Firenze – Domani, sabato 23 febbraio, i lavoratori della telefonia racconteranno cosa succede: a loro, in prima persona. Per raccontare cosa ne è dei diritti del lavoro nel mondo della telefonia, come vivono i promoter, se si tratta di situazioni dignitose o no.
Perché, come raccontano dall’Usb, cui tre di questi lavoratori si sono rivolti, ciò che emerge è un mondo di sfruttamento e senza garanzia, anche se “la maggior parte dei lavoratori preferisce stringere i denti, non perdere il lavoro, salvo andarsene appena all’orizzonte si profila qualcosa di più accettabile”. Ma quasi nessuno “pensa che valga la pena alzare la testa e difendere i propri diritti”.
Quasi nessuno, ma qualcuno c’è. Così, tre lavoratori, qualche settimana fa, si sono presentati alla sede dell’Usb con una serie di “carte”. la lettera di incarico, le 30 ore settimanali con i turni da rispettare, ma anche il racconto di “capi che impartiscono ordini”. Ovviamente, penserà qualcuno.

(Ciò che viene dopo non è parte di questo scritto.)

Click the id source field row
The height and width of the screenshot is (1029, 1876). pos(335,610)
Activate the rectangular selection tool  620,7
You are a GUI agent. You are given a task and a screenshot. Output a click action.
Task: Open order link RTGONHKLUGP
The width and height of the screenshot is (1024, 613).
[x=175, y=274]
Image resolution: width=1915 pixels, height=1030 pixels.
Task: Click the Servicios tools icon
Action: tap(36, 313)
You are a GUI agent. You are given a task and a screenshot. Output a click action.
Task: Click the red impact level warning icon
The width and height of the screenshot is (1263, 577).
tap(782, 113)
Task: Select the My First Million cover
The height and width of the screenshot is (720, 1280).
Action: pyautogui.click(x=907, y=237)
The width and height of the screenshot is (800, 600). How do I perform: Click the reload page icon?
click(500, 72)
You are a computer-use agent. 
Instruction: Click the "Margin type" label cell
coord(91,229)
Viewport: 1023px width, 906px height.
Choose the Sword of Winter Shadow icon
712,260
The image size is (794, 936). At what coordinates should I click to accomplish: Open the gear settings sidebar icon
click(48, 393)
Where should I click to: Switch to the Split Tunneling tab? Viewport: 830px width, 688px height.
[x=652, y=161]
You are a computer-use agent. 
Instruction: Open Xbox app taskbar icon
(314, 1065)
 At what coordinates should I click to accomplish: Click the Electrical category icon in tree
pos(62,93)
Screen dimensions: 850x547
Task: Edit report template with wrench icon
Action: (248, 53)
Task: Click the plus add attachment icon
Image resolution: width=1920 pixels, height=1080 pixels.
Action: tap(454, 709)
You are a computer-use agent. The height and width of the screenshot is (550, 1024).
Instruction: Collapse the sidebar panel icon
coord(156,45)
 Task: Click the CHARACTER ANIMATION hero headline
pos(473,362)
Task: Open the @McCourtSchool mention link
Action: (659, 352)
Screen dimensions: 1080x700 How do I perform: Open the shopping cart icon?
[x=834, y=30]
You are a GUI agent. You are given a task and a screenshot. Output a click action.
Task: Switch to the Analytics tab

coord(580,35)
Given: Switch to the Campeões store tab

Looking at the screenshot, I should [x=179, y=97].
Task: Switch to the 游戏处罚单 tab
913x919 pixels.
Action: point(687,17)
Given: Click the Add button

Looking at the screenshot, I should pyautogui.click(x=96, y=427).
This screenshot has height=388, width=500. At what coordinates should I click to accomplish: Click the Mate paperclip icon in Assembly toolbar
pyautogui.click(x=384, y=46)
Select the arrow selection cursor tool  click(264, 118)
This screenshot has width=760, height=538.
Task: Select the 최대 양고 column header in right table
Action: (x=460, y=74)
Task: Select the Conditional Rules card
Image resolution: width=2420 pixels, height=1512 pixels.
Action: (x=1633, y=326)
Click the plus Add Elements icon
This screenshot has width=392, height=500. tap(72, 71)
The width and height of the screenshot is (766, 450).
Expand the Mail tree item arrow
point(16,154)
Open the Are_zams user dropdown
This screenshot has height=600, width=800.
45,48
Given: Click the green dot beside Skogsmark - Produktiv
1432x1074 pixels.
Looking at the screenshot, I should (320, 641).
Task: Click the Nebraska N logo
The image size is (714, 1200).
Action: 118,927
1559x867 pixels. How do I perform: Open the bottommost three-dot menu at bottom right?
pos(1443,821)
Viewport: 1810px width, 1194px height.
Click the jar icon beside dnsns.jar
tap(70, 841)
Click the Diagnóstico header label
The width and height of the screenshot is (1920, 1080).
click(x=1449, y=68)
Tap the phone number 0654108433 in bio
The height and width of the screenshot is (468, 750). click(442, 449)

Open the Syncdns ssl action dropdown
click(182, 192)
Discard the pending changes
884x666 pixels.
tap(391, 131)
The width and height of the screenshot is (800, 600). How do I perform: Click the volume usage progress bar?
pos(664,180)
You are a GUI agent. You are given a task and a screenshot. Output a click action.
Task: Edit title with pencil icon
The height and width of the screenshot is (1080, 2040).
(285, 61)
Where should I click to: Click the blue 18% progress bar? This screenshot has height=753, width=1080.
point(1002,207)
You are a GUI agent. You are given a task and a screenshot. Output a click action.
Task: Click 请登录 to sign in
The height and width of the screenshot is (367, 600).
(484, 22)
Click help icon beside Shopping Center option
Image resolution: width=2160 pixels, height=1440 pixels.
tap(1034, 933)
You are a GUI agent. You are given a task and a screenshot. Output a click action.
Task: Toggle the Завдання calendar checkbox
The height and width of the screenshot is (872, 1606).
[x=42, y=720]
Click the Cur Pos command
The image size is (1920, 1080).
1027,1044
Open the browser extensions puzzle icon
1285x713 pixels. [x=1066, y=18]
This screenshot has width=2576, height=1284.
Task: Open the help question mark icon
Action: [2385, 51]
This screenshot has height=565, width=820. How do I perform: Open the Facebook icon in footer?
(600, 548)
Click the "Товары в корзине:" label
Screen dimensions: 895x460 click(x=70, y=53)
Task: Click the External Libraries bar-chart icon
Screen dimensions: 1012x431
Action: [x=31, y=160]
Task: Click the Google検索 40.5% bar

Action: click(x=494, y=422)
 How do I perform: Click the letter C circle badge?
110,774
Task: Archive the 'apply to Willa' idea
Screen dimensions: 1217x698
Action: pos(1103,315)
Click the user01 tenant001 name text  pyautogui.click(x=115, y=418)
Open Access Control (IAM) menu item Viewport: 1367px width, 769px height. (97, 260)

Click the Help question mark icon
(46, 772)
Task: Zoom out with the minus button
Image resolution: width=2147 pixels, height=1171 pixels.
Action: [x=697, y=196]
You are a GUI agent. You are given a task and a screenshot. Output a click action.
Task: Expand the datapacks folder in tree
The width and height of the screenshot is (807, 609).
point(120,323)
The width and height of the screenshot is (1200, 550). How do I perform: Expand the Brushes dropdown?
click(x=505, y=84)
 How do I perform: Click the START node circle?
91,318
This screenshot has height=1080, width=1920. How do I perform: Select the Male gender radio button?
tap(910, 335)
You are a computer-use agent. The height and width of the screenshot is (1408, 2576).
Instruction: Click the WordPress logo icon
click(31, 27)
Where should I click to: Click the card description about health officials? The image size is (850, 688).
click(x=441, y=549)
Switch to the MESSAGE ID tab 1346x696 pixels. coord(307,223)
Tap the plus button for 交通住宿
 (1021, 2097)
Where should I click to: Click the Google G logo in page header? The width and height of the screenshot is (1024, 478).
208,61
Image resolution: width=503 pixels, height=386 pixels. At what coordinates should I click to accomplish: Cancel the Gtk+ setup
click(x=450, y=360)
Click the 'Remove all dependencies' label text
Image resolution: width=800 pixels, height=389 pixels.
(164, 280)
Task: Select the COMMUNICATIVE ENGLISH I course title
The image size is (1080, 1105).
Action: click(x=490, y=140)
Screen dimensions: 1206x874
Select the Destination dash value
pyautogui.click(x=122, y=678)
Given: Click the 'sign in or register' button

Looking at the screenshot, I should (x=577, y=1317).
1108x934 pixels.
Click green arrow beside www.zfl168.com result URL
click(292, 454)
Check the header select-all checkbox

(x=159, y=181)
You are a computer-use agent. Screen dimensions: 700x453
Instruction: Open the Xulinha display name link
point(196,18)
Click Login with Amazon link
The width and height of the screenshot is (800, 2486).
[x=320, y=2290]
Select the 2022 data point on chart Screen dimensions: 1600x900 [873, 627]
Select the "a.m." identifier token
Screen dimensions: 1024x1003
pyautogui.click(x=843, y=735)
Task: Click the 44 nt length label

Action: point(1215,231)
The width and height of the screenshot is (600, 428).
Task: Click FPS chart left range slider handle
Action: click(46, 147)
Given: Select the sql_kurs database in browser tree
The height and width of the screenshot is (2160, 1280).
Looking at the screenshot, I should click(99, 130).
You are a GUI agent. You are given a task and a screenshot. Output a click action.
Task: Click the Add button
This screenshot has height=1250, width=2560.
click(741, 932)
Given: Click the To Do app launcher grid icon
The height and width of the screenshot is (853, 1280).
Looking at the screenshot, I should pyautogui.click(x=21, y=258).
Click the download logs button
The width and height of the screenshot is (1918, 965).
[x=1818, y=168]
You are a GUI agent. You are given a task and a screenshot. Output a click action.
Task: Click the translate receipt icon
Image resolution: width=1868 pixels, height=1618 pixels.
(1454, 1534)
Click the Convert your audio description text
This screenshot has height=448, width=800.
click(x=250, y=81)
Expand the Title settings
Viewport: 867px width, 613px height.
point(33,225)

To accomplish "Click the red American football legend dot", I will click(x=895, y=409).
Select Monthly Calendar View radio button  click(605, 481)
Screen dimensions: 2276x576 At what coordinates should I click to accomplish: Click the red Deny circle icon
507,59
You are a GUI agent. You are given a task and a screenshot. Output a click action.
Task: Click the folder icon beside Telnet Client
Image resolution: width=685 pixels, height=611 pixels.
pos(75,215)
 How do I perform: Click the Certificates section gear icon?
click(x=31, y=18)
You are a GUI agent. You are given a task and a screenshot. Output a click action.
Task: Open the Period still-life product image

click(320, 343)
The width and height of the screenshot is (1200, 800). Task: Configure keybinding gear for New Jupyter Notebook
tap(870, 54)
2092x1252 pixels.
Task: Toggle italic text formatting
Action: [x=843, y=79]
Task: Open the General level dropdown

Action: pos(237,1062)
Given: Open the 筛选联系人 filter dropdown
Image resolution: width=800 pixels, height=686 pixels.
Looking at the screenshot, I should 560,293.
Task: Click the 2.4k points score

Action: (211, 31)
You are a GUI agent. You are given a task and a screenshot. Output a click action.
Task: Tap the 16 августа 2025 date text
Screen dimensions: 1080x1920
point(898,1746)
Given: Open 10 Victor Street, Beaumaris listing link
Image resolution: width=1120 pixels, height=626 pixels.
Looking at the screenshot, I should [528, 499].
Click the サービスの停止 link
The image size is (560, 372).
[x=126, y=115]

Sì, ma come sottolinea il sindacato, tutto ciò in contropartita di un salario “composto da un fisso di 450 euro al mese e un variabile poco controllabile e che non arriva neanche tutti i mesi”.
I punti che pone l’Usb sono chiari: al primo posto, avanzare la richiesta di un contratto di lavoro subordinato con il contratto nazionale delle telecomunicazioni, al secondo, la richiesta da inoltrare alla Vodafone, sulle modalità con cui esercita se lo esercita, il controllo su queste agenzie che le fanno da tramite per vendere i servizi.
“Non possiamo permettere – concludono dall’Usb – che una grande multinazionale decida tramite mandati ad agenzie terze di esternalizzare una parte di servizi unicamente per non preoccuparsi del trattamento economico ed etico che le lavoratrici e i lavoratori ricevono. Siamo contro il concetto di esternalizzazioni nel pubblico e nel privato, ma il dovere minimo, per quanti esternalizzano i servizi, è garantire che non vi sia nessuna forma di sfruttamento”.